**Assignment:**
Restate all of the entries exactly, each line as it stands.

------ Material for this exercise

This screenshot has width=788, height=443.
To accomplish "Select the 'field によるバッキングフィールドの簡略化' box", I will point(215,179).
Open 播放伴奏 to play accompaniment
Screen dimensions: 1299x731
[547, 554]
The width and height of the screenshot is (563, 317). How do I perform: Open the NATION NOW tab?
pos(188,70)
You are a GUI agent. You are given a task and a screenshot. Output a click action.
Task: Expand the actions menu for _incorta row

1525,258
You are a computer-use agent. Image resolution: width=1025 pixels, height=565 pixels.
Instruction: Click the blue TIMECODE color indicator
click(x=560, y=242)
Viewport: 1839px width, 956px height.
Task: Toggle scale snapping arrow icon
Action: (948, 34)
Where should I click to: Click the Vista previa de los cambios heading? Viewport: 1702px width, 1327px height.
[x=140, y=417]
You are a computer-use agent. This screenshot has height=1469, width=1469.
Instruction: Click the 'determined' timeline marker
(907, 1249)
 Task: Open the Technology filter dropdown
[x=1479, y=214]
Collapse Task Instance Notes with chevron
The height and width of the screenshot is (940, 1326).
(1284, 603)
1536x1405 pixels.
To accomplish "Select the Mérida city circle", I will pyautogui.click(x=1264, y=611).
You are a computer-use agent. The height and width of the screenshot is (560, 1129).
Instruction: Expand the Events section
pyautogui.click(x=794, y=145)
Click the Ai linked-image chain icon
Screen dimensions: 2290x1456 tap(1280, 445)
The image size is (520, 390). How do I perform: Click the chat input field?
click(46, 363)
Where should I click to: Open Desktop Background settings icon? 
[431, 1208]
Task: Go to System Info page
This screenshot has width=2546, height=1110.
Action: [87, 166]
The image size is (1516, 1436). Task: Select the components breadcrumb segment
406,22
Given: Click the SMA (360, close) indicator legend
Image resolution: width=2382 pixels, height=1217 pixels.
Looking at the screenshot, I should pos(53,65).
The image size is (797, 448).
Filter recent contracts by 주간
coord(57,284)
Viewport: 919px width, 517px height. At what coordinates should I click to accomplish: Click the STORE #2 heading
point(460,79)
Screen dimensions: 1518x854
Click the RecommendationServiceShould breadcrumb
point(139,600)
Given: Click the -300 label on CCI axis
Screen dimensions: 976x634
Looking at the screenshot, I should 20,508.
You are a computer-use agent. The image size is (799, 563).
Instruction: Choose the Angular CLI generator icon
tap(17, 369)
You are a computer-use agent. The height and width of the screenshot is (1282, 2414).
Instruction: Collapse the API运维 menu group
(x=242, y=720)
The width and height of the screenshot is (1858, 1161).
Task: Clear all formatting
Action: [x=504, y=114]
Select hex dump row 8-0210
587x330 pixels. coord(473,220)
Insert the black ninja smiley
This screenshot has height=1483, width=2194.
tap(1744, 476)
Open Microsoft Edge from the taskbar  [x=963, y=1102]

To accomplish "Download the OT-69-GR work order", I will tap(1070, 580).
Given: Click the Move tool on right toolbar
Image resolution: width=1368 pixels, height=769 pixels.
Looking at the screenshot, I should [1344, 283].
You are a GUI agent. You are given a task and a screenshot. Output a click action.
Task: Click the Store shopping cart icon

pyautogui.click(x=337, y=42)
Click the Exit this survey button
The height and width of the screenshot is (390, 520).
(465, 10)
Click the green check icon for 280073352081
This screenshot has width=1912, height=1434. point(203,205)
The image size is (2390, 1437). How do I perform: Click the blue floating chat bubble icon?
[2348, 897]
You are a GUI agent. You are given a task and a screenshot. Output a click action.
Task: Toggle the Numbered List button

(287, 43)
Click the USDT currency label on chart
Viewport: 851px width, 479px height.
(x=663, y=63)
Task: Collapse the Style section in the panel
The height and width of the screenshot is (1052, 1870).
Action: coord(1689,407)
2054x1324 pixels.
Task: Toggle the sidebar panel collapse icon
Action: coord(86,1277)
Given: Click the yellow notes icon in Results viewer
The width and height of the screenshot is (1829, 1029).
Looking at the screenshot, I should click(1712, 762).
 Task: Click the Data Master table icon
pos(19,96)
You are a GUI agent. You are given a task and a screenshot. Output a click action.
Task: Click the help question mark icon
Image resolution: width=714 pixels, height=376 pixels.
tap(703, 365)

------------

**Response area:**
This screenshot has width=788, height=443.
To accomplish "Select the 'field によるバッキングフィールドの簡略化' box", I will point(215,179).
Open 播放伴奏 to play accompaniment
Screen dimensions: 1299x731
[547, 554]
The width and height of the screenshot is (563, 317). How do I perform: Open the NATION NOW tab?
pos(188,70)
You are a GUI agent. You are given a task and a screenshot. Output a click action.
Task: Expand the actions menu for _incorta row

1525,258
You are a computer-use agent. Image resolution: width=1025 pixels, height=565 pixels.
Instruction: Click the blue TIMECODE color indicator
click(x=560, y=242)
Viewport: 1839px width, 956px height.
Task: Toggle scale snapping arrow icon
Action: (948, 34)
Where should I click to: Click the Vista previa de los cambios heading? Viewport: 1702px width, 1327px height.
[x=140, y=417]
You are a computer-use agent. This screenshot has height=1469, width=1469.
Instruction: Click the 'determined' timeline marker
(907, 1249)
 Task: Open the Technology filter dropdown
[x=1479, y=214]
Collapse Task Instance Notes with chevron
The height and width of the screenshot is (940, 1326).
(1284, 603)
1536x1405 pixels.
To accomplish "Select the Mérida city circle", I will pyautogui.click(x=1264, y=611).
You are a computer-use agent. The height and width of the screenshot is (560, 1129).
Instruction: Expand the Events section
pyautogui.click(x=794, y=145)
Click the Ai linked-image chain icon
Screen dimensions: 2290x1456 tap(1280, 445)
The image size is (520, 390). How do I perform: Click the chat input field?
click(46, 363)
Where should I click to: Open Desktop Background settings icon? 
[431, 1208]
Task: Go to System Info page
This screenshot has width=2546, height=1110.
Action: [87, 166]
The image size is (1516, 1436). Task: Select the components breadcrumb segment
406,22
Given: Click the SMA (360, close) indicator legend
Image resolution: width=2382 pixels, height=1217 pixels.
Looking at the screenshot, I should pos(53,65).
The image size is (797, 448).
Filter recent contracts by 주간
coord(57,284)
Viewport: 919px width, 517px height. At what coordinates should I click to accomplish: Click the STORE #2 heading
point(460,79)
Screen dimensions: 1518x854
Click the RecommendationServiceShould breadcrumb
point(139,600)
Given: Click the -300 label on CCI axis
Screen dimensions: 976x634
Looking at the screenshot, I should 20,508.
You are a computer-use agent. The image size is (799, 563).
Instruction: Choose the Angular CLI generator icon
tap(17, 369)
You are a computer-use agent. The height and width of the screenshot is (1282, 2414).
Instruction: Collapse the API运维 menu group
(x=242, y=720)
The width and height of the screenshot is (1858, 1161).
Task: Clear all formatting
Action: [x=504, y=114]
Select hex dump row 8-0210
587x330 pixels. coord(473,220)
Insert the black ninja smiley
This screenshot has height=1483, width=2194.
tap(1744, 476)
Open Microsoft Edge from the taskbar  [x=963, y=1102]

To accomplish "Download the OT-69-GR work order", I will tap(1070, 580).
Given: Click the Move tool on right toolbar
Image resolution: width=1368 pixels, height=769 pixels.
Looking at the screenshot, I should [1344, 283].
You are a GUI agent. You are given a task and a screenshot. Output a click action.
Task: Click the Store shopping cart icon

pyautogui.click(x=337, y=42)
Click the Exit this survey button
The height and width of the screenshot is (390, 520).
(465, 10)
Click the green check icon for 280073352081
This screenshot has width=1912, height=1434. point(203,205)
The image size is (2390, 1437). How do I perform: Click the blue floating chat bubble icon?
[2348, 897]
You are a GUI agent. You are given a task and a screenshot. Output a click action.
Task: Toggle the Numbered List button

(287, 43)
Click the USDT currency label on chart
Viewport: 851px width, 479px height.
(x=663, y=63)
Task: Collapse the Style section in the panel
The height and width of the screenshot is (1052, 1870).
Action: coord(1689,407)
2054x1324 pixels.
Task: Toggle the sidebar panel collapse icon
Action: coord(86,1277)
Given: Click the yellow notes icon in Results viewer
The width and height of the screenshot is (1829, 1029).
Looking at the screenshot, I should click(1712, 762).
 Task: Click the Data Master table icon
pos(19,96)
You are a GUI agent. You are given a task and a screenshot. Output a click action.
Task: Click the help question mark icon
Image resolution: width=714 pixels, height=376 pixels.
tap(703, 365)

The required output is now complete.